Soil moisture decline in China's monsoon loess critical zone: More a result of land- use conversion than climate change

Article

Wang, Yunqiang; Hu, Wei; Sun, Hui; Zhao, Yali; Zhang, Pingping; Li, Zimin; Zhou, Zixuan; Tong, Yongping; Liu, Shaozhen; Zhou, Jingxiong; Huang, Mingbin; Jia, Xiaoxu; Clothier, Brent; Shao, Ming'an; Zhou, Weijian; An, Zhisheng

Chinese Academy of Sciences; Institute of Earth Environment, CAS; Xi'an Jiaotong University; New Zealand Institute for Plant & Food Research Ltd; Chinese Academy of Sciences; University of Chinese Academy of Sciences, CAS; Chinese Academy of Sciences; Institute of Soil & Water Conservation (ISWC), CAS; Ministry of Water Resources; Chinese Academy of Sciences; Institute of Geographic Sciences & Natural Resources Research, CAS; New Zealand Institute for Plant & Food Research Ltd; Beijing Normal University

PROCEEDINGS OF THE NATIONAL ACADEMY OF SCIENCES OF THE UNITED STATES OF AMERICA

0027-9128

10.1073/pnas.2322127121

2024-04-09

Soil moisture (SM) is essential for sustaining services from Earth's critical zone, a thinliving skin spanning from the canopy to groundwater.
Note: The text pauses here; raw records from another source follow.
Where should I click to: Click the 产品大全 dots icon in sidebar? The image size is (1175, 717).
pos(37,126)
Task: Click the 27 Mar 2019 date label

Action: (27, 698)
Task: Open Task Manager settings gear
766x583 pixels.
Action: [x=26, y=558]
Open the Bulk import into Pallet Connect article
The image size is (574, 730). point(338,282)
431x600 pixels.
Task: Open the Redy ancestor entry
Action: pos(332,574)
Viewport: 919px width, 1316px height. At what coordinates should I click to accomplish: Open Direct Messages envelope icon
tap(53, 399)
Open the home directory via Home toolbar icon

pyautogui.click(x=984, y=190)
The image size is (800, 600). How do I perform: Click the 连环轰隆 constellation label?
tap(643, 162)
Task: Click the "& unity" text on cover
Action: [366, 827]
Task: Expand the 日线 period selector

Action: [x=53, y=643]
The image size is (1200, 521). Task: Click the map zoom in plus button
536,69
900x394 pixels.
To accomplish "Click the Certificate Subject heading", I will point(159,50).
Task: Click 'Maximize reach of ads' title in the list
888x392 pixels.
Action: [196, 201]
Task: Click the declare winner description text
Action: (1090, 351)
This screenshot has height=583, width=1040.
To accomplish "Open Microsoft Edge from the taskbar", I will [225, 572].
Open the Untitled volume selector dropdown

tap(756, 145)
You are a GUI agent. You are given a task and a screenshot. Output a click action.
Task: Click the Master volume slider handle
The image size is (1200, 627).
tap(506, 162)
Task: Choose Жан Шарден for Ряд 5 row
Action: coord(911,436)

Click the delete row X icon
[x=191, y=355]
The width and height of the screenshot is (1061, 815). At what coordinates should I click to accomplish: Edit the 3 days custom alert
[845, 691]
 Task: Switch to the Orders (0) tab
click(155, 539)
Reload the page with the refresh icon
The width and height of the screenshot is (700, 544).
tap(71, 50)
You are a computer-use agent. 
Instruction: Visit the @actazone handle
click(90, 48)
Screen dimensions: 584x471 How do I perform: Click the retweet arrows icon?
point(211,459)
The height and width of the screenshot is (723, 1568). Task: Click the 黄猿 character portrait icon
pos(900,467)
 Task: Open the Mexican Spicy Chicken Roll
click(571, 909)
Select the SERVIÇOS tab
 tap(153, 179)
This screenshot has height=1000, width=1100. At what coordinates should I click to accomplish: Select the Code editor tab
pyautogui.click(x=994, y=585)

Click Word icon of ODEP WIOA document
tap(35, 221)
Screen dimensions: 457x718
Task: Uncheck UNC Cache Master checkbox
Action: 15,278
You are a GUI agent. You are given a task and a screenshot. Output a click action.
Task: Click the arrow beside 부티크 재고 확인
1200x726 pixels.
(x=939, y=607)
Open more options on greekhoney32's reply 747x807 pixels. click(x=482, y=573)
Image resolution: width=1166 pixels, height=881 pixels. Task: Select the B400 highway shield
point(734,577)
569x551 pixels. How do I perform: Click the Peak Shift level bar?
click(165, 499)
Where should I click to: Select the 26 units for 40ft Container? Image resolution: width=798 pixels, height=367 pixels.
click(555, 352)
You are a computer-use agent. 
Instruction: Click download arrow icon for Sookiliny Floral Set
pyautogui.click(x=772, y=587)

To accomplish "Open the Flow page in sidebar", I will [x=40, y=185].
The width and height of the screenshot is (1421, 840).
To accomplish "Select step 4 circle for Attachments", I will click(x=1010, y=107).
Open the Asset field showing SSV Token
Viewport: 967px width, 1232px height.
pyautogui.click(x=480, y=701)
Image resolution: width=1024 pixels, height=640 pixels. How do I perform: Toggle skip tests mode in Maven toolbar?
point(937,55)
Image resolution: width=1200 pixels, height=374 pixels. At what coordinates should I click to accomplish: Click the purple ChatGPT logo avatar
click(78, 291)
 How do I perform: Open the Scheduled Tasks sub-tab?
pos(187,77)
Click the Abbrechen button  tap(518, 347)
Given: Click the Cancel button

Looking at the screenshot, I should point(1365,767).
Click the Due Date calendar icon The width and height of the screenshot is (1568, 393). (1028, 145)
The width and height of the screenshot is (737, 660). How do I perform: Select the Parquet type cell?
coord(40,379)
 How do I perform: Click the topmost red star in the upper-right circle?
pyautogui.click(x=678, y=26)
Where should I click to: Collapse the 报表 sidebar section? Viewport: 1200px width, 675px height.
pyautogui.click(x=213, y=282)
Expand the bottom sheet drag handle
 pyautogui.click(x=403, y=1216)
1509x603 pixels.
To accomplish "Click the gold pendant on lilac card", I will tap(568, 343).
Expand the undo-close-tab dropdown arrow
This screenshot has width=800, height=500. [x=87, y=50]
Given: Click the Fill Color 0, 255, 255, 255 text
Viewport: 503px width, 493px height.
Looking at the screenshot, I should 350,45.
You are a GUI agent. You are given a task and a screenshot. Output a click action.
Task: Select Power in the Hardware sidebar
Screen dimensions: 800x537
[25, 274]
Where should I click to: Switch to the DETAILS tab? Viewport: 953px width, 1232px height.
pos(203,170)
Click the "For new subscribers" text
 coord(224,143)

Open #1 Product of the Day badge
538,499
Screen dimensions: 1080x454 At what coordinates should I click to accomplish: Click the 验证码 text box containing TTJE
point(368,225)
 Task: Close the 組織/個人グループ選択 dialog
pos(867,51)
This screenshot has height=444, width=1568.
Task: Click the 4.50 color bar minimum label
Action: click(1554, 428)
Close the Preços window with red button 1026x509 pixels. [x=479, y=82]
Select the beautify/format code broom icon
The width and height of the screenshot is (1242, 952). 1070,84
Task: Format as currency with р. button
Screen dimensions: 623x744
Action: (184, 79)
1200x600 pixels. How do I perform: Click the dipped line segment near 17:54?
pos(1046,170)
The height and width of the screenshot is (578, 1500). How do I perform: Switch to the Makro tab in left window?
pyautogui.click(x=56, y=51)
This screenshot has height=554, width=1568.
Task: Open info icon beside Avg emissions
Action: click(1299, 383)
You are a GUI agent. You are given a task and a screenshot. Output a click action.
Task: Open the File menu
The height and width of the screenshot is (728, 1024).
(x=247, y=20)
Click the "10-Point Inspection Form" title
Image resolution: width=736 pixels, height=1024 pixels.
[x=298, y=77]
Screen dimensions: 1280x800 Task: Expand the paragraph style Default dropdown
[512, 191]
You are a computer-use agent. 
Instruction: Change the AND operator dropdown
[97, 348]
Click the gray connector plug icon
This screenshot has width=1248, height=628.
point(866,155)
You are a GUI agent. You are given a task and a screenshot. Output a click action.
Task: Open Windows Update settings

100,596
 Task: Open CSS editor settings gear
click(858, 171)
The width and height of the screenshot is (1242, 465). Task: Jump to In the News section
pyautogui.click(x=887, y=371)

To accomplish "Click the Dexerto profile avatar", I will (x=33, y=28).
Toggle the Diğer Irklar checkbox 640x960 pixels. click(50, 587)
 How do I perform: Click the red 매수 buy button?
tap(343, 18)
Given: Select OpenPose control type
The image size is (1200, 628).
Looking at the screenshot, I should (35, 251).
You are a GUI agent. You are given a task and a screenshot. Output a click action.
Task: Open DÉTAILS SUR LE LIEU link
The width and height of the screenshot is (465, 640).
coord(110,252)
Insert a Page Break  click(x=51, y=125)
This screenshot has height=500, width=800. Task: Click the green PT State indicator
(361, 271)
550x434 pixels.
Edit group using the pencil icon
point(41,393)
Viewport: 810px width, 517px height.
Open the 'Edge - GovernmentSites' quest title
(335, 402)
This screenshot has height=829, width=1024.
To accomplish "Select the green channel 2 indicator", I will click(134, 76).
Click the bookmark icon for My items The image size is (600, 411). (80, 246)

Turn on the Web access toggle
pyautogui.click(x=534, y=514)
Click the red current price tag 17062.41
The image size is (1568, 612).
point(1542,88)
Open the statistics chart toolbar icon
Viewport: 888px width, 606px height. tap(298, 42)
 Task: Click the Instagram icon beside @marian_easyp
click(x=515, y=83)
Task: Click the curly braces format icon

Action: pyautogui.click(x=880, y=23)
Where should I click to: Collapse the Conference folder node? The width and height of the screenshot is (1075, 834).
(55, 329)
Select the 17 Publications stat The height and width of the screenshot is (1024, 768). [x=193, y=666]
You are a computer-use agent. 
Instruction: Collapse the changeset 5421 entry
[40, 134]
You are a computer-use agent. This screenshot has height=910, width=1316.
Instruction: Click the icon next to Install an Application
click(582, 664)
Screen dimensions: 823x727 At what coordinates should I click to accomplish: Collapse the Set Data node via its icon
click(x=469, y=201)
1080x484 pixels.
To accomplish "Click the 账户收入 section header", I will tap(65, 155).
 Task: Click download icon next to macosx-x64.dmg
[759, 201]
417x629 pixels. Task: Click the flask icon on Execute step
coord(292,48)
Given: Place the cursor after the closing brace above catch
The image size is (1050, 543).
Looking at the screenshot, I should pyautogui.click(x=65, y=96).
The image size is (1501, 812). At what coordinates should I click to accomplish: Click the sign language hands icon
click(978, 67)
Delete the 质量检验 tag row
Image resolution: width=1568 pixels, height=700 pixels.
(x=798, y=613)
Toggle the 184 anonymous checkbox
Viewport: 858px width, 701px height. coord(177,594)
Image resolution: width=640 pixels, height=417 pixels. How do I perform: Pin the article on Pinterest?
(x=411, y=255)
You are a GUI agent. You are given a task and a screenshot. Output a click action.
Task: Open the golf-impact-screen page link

In the Anthropocene epoch, intensive afforestation has remarkably contributed to global greening and certain service improvements, often at the cost of reduced SM. However, attributing the response of SM in deep soil to such human activities is a great challenge because of the scarcity of long - term observations. Here, we present a 37 y (1985 to 2021) analysis of SM dynamics at two scales across China's monsoon loess critical zone. Site - scale data indicate that land - use conversion from arable cropland to forest/grassland caused an 18% increase in SM deficit over 0 to 18 m depth (P < 0.01). Importantly, this SM deficit intensified over time, despite limited climate change influence. Across the Loess Plateau, SM storage in 0 to 10 m layer exhibited a significant decreasing trend from 1985 to 2021, with a turning point in 1999 when starting afforestation. Compared with SM storage before 1999, the relative contributions of climate change and afforestation to SM decline after 1999 were -8% and 108%, respectively. This emphasizes the pronounced impacts of intensifying land - use conversions as the principal catalyst of SM decline. Such a decline shifts 18% of total area into an at - risk status, mainly in the semiarid region, thereby threatening SM security. To mitigate this risk, future land management policies should acknowledge the crucial role of intensifying land - use conversions and their interplay with climate change. This is imperative to ensure SM security and sustain critical zone services.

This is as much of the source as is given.